Kaarst Inspektion in der Kaarster Unterwelt

Kaarst · Die Kanalisation ist das Revier des städtischen Tiefbauamtes. Dessen Mitarbeiter Günter Hüsges und Florian Gyszas inspizieren regelmäßig, ob unter der Stadt alles in Ordnung ist - und finden dort auch mal ein Gebiss.

 Florian Gyszas ist Fachkraft für Rohr-, Kanal- und Industrieservice bei der Stadt Kaarst. In den Kanal steigt er fast nie. Das ist gefährlich.

Florian Gyszas ist Fachkraft für Rohr-, Kanal- und Industrieservice bei der Stadt Kaarst. In den Kanal steigt er fast nie. Das ist gefährlich.

Foto: Ati

Den Weg in die Unterwelt stellt man sich klassischerweise anders vor. In modernen Mystery-Filmen aber könnte er so aussehen: Erst überquert man den Betonboden des Regenrückhaltebeckens am etwas abgeschiedenen Pumpwerk Büttgen, irgendwo zwischen Grefrather Straße und Am Lüttenglehner Weg. Hinter einer mächtigen runden Stahltür klafft der Kanaleingang als dunkles Loch. "Wenn man da durchginge, würde man unter der Landstraße L 381 landen", sagt Abwassermeister Günter Hüsges vom Tiefbauamt. Wirklich durchgehen aber darf auch er nicht - das ist viel zu gefährlich.
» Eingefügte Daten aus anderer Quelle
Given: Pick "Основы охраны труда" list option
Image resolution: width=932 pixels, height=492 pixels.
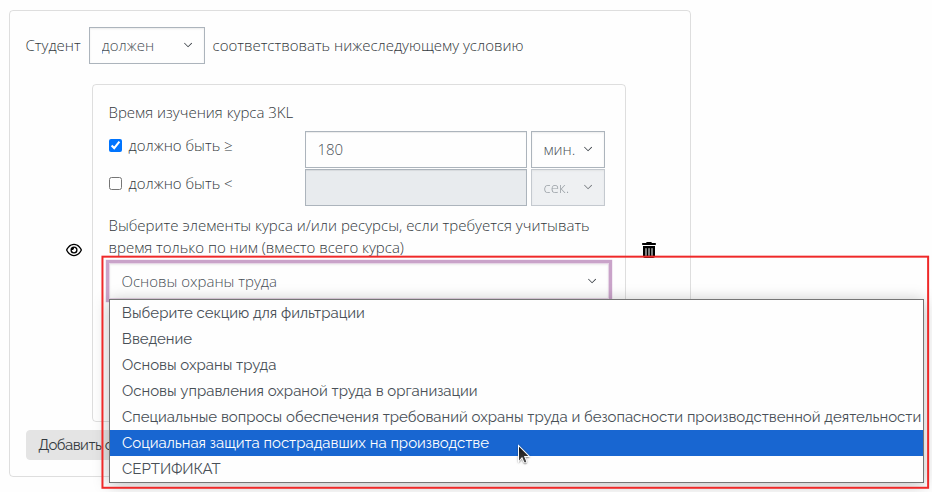Looking at the screenshot, I should tap(199, 365).
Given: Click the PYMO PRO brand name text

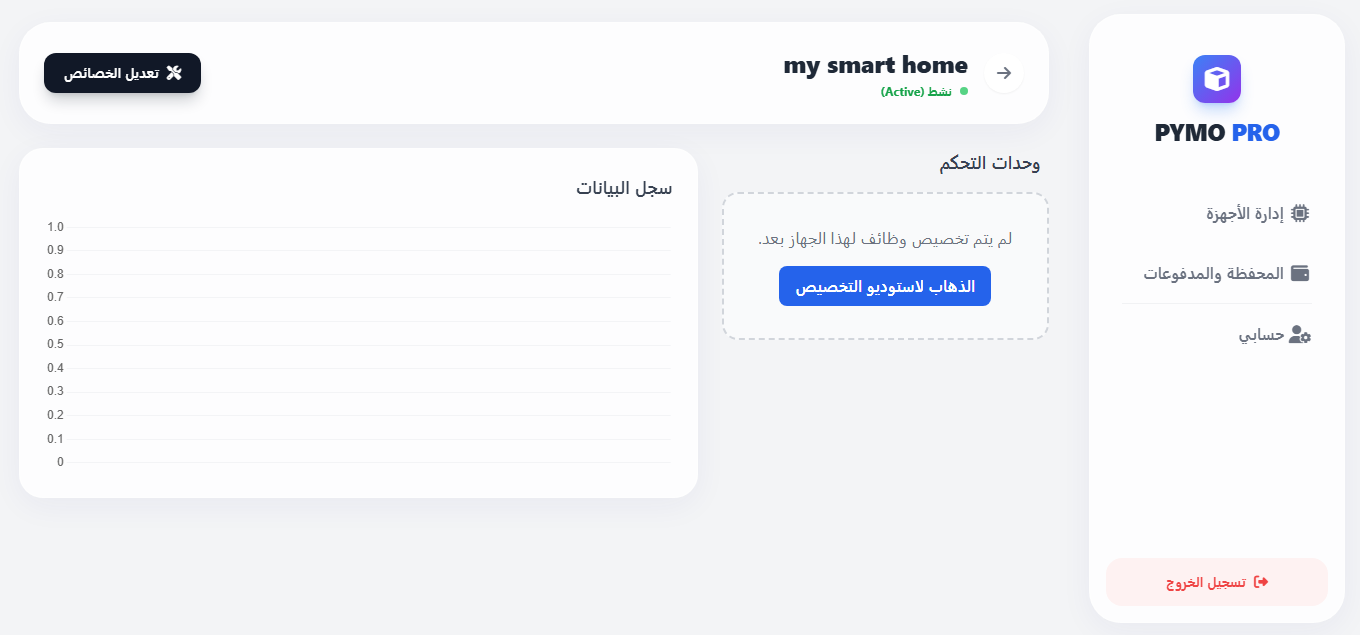Looking at the screenshot, I should click(1217, 132).
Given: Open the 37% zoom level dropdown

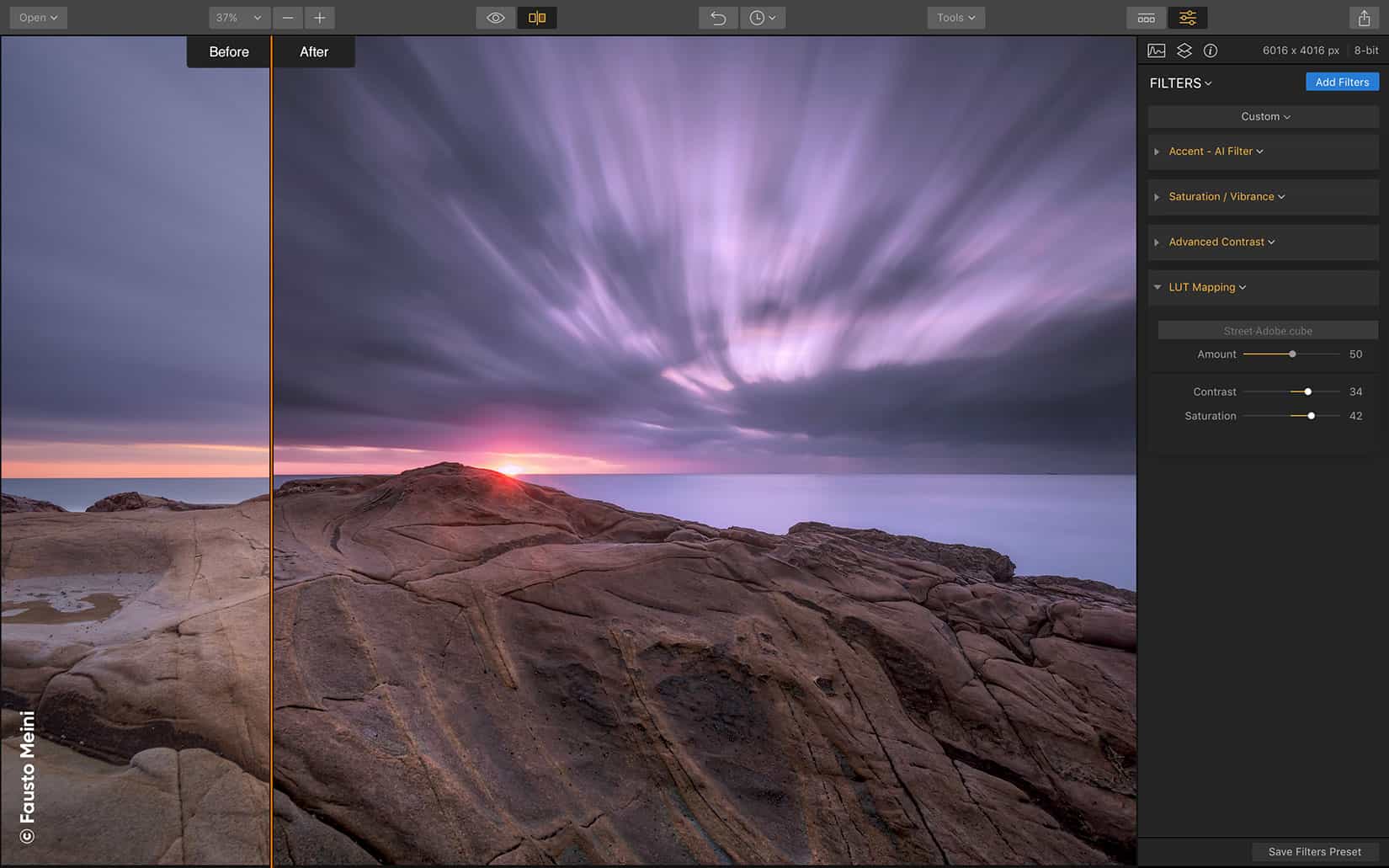Looking at the screenshot, I should [x=238, y=18].
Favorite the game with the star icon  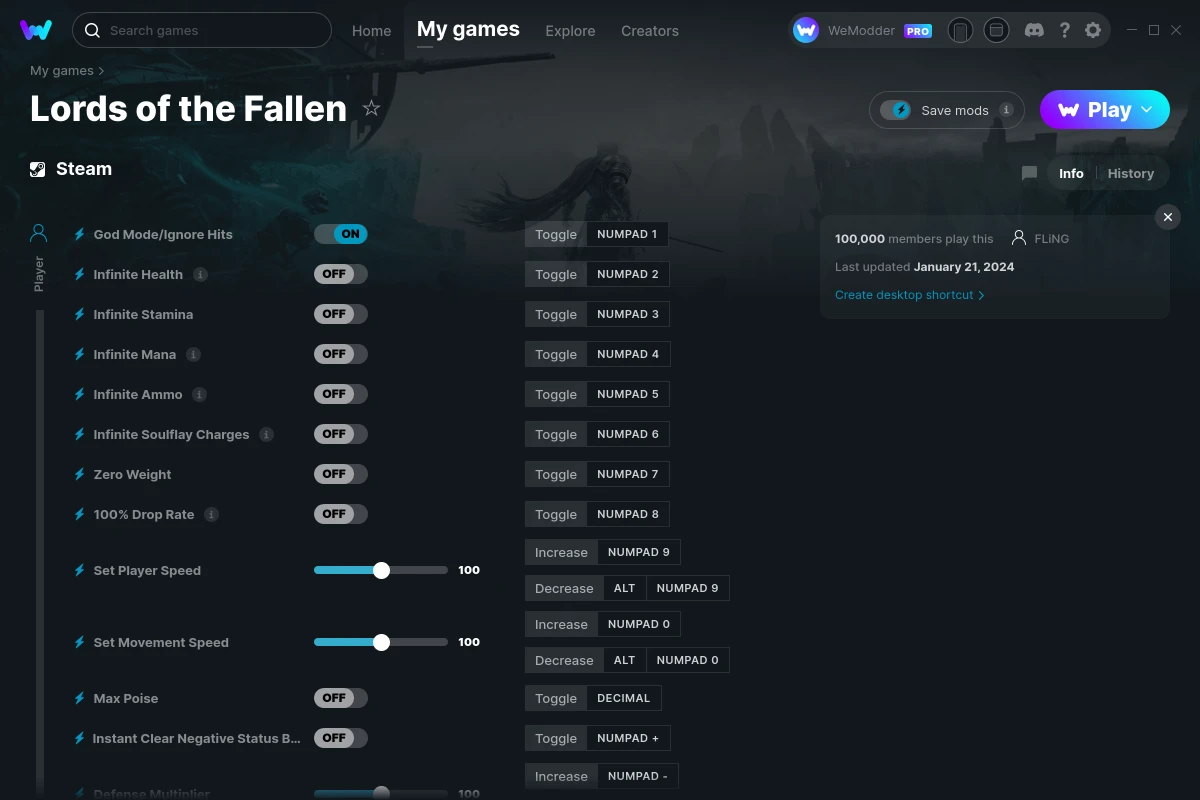click(371, 108)
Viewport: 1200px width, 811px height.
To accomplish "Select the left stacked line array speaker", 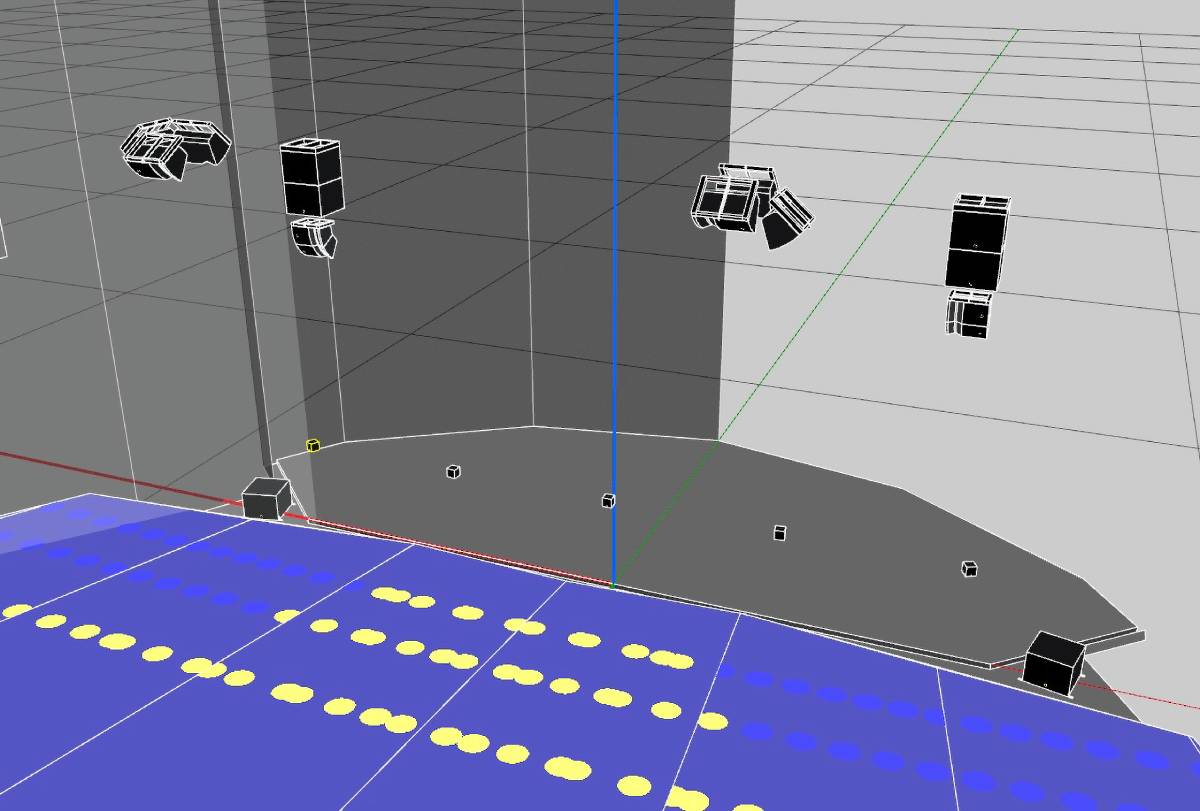I will pos(311,177).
Hüsges ist der Chef der Kaarster Unterwelt. Hilfe bekommt er von Florian Gyszas, Fachkraft für Rohr-, Kanal- und Industrieservice. Gemeinsam sind die beiden für die Wartung der öffentlichen Abwasseranlagen in Kaarst zuständig. Die erfolgt für die einzelnen Abschnitte des 193 Kilometer großen Kanalnetzes jeweils alle 15 Jahre. Entgegen allgemeiner Vorstellung steigt das Betriebspersonal dabei meistens nicht selbst unter die Erde. Anders gesagt: Weite Strecken des in den 1960-er Jahren erbauten Kanalsystems haben seit Jahrzehnten kein menschliches Leben gesehen.

"Für eine kurze Inspektion, die maximal fünf Minuten dauert, gehe ich selbst runter", sagt Gyszas. "Unter ständiger Beobachtung", ergänzt Hüsges. Mehrgas-Messgeräte überwachen dann die Atmosphäre, denn in Kanalgewässern können Faulgase entstehen, die giftige Gase enthalten und zum sofortigen Tod führen. "In Neuss ist vor vielen Jahren mal ein Arbeiter beim Öffnen des Kanaldeckels gestorben", sagt Hüsges. Deswegen werden gründliche Inspektionen von einer Kamera mit explosionsgeschützten Gehäuse vorgenommen und dokumentiert.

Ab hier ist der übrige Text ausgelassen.